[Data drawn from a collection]
====================
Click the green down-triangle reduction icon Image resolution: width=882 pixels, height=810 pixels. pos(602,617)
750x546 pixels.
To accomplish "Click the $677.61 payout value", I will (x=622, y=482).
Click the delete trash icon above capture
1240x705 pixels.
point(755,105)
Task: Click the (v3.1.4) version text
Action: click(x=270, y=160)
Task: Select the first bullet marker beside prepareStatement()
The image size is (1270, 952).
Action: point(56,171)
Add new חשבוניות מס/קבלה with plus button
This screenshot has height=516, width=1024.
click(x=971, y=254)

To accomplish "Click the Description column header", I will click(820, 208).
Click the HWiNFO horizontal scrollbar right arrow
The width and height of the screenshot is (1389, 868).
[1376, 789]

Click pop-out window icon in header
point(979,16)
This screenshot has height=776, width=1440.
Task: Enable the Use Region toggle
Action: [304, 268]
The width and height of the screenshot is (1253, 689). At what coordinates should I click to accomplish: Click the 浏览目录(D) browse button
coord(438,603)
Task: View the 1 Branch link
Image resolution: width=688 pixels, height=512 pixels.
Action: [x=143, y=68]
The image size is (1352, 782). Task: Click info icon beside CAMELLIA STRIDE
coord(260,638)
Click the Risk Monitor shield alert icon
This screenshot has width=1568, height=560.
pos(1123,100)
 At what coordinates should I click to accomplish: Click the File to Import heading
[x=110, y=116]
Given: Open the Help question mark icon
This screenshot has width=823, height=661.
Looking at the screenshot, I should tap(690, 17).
====================
* **DESCRIPTION OF THE TASK**
Reproduce the items verbatim from the line containing "The image size is (1352, 782)." through the last line of the items, including both ends.

* **SOLUTION TO THIS TASK**
The image size is (1352, 782). Task: Click info icon beside CAMELLIA STRIDE
coord(260,638)
Click the Risk Monitor shield alert icon
This screenshot has width=1568, height=560.
pos(1123,100)
 At what coordinates should I click to accomplish: Click the File to Import heading
[x=110, y=116]
Given: Open the Help question mark icon
This screenshot has width=823, height=661.
Looking at the screenshot, I should tap(690, 17).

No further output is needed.